Work request 1
In the DNA blog text, in which city is the DNA Downunder Conference held?
Work request 2
List every web address that appears in the DNA blog text.
Work request 3
Continue the DNA blog text from its last line.

#### Page text

Pleased I have this done prior to going to the DNA Downunder Conference in Sydney
if you think that you may travel down the DNA path I would highly recommend that you try and attend either one of the DNA Downunder Days in various cities around Australia or come to the conference in Sydney.  You are sure to learn a lot and I am sure if it does not make sense at the time you will have that knowledge when you are trying to understand your DNA.
For more information...
https://www.dnadownunder.com/schedule/

Wednesday, July 31, 2019

DNA Discovery Journey Begins - Day 1

I will be attending DNA Down Under in just a few weeks and even though I have 6 DNA tests done through FTdna (4 family finder and 2 of these done for MTdna), I have only made contact with a couple of people using the matches and really do not know how to do anymore.

This is now the beginning of my journey to find out more...
Starting with one kit at a time!!

Step One: Download the RAW data   
https://genie1.com.au/how-to-download-your-raw-dna-data/
Step Two: Upload to GEDMATCH
https://genie1.com.au/tips-for-using-gedmatch/

Now I wait to see what happens! It can take 2 days...so I will be back to blog on the results!

Thanks to Louise Coakley Genetic Genealogist for your helpful blog!

Monday, July 22, 2019

Holidays! Memories! Games!

########
#### Available data

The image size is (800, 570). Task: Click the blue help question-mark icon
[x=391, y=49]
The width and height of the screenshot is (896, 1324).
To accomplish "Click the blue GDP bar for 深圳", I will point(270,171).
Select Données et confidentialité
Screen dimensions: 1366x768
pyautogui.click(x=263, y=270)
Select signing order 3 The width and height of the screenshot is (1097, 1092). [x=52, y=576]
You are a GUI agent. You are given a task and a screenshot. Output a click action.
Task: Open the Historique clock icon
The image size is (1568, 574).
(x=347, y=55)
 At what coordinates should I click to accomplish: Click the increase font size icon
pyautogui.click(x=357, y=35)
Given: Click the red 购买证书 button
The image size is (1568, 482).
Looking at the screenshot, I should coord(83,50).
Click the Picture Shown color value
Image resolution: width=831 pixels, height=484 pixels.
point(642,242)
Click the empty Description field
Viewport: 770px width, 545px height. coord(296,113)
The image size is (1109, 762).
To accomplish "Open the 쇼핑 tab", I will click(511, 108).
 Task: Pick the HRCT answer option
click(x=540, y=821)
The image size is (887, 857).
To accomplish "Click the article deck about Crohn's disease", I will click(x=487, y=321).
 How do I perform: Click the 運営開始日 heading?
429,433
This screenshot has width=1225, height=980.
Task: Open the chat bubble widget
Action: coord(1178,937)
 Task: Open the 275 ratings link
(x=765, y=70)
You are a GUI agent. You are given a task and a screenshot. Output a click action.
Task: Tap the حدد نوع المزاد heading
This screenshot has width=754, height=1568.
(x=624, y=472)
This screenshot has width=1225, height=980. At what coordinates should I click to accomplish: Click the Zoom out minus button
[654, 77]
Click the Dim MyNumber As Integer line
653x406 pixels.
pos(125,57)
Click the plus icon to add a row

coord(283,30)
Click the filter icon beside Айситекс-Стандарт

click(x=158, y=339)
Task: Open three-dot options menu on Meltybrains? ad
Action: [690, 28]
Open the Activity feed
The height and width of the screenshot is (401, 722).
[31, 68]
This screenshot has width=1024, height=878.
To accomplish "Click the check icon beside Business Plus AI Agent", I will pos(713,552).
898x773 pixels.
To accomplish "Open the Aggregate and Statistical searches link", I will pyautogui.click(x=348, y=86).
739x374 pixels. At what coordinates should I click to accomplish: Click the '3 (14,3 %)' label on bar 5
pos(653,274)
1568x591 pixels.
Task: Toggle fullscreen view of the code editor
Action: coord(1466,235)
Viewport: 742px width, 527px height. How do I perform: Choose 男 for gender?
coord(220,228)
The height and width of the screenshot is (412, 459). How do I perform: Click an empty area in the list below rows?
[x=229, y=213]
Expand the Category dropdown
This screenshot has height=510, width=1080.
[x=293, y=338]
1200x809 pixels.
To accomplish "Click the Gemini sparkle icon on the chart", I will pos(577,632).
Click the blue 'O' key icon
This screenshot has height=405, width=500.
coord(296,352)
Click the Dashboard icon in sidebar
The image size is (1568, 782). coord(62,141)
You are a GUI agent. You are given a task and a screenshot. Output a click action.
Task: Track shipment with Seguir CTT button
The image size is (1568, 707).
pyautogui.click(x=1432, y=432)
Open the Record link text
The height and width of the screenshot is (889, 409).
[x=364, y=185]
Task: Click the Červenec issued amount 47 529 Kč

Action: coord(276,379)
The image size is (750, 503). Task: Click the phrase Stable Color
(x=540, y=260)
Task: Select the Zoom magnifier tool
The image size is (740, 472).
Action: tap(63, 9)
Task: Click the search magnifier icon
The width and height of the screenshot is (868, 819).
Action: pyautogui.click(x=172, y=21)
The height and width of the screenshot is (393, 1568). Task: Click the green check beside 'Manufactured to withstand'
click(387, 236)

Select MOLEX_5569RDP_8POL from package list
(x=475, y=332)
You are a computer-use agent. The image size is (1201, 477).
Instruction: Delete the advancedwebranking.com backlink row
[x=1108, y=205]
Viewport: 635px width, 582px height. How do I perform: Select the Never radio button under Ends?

########

Task response 1
Sydney

Task response 2
https://www.dnadownunder.com/schedule/
https://genie1.com.au/how-to-download-your-raw-dna-data/
https://genie1.com.au/tips-for-using-gedmatch/

Task response 3
We have just been away for a week, for the first time in 4 years and the first time we were alone with our younger daughter who is 11! This was a great week, time for bonding, activities and games. Now why is this linked to family history? Well on our shopping trip on day one to get food supplies, Coles had "Pick Up Sticks" Wooden ones! Now as a child I had these and played often, not only with my siblings but by myself challenging myself to be able to remove the stick without moving any others. So I bought the box of them much to the excitement of our daughter who could not wait to learn how to play. For almost a week, every night after dinner the three of us would play "pick up sticks" and all enjoyed it!
We also played UNO nightly, read books, did jigsaws and my future paleontologist did her "dig up a dinosaur kits" (plaster of paris that encased various bones of dinosaurs - there were 5 different kits all complete with chisel and hammer) and went for a walk down to the local shops!
It occurred to me during this time just how important family holidays and the sharing of "old" games, no technology past times (jigsaws) were but also capturing the special moments with a quick photograph! 
But also how important it is to capture these times not just on our phones with a picture but to actually go and get it printed, put it in an album and WRITE about the time...and include the instructions for the games played!
I would love for you to comment on your favourite childhood game and how it is played!


But after being away from technology for a week, I have noticed that I have 2 more matches on my recent mtdna tests...so need to see what that is about!
I have no idea what I am doing with dna results and as I am attending DNA downunder in August I need to at least look at results and try and get organised, so I will be blogging step by step on what I am up to and how I go. Four kits have dna done, 2 have now had mtdna done...this should be an interesting adventure!!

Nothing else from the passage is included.